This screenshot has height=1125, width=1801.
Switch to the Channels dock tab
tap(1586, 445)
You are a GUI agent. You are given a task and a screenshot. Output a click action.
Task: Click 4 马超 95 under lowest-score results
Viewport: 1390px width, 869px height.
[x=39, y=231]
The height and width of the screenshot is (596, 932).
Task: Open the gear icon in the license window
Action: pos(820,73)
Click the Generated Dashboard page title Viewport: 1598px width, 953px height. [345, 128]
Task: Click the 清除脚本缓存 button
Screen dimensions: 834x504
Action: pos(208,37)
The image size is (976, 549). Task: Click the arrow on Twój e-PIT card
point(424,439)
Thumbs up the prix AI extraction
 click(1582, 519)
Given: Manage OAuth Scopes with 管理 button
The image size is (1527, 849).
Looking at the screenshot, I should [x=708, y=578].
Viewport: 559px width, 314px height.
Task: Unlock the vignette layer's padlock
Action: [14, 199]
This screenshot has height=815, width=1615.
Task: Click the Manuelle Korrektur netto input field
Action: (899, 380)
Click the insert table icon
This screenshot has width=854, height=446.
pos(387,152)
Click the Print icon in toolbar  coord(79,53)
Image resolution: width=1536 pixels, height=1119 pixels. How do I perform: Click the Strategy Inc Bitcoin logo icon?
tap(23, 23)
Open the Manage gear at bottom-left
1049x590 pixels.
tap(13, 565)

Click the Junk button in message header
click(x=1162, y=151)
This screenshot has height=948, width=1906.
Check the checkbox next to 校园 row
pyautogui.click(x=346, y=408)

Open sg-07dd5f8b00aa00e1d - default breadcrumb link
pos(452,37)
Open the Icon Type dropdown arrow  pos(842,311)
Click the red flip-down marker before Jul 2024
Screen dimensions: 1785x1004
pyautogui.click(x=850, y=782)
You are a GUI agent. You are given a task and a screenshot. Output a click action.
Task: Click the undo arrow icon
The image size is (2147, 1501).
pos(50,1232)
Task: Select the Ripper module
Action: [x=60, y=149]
***
## ABOUT THIS TASK
Write out every entry exactly as it appears.

## SOLUTION FOR THIS EXERCISE
This screenshot has height=1125, width=1801.
Switch to the Channels dock tab
tap(1586, 445)
You are a GUI agent. You are given a task and a screenshot. Output a click action.
Task: Click 4 马超 95 under lowest-score results
Viewport: 1390px width, 869px height.
[x=39, y=231]
The height and width of the screenshot is (596, 932).
Task: Open the gear icon in the license window
Action: pos(820,73)
Click the Generated Dashboard page title Viewport: 1598px width, 953px height. [345, 128]
Task: Click the 清除脚本缓存 button
Screen dimensions: 834x504
Action: pos(208,37)
The image size is (976, 549). Task: Click the arrow on Twój e-PIT card
point(424,439)
Thumbs up the prix AI extraction
 click(1582, 519)
Given: Manage OAuth Scopes with 管理 button
The image size is (1527, 849).
Looking at the screenshot, I should [x=708, y=578].
Viewport: 559px width, 314px height.
Task: Unlock the vignette layer's padlock
Action: [14, 199]
This screenshot has height=815, width=1615.
Task: Click the Manuelle Korrektur netto input field
Action: (899, 380)
Click the insert table icon
This screenshot has width=854, height=446.
pos(387,152)
Click the Print icon in toolbar  coord(79,53)
Image resolution: width=1536 pixels, height=1119 pixels. How do I perform: Click the Strategy Inc Bitcoin logo icon?
tap(23, 23)
Open the Manage gear at bottom-left
1049x590 pixels.
tap(13, 565)

Click the Junk button in message header
click(x=1162, y=151)
This screenshot has height=948, width=1906.
Check the checkbox next to 校园 row
pyautogui.click(x=346, y=408)

Open sg-07dd5f8b00aa00e1d - default breadcrumb link
pos(452,37)
Open the Icon Type dropdown arrow  pos(842,311)
Click the red flip-down marker before Jul 2024
Screen dimensions: 1785x1004
pyautogui.click(x=850, y=782)
You are a GUI agent. You are given a task and a screenshot. Output a click action.
Task: Click the undo arrow icon
The image size is (2147, 1501).
pos(50,1232)
Task: Select the Ripper module
Action: [x=60, y=149]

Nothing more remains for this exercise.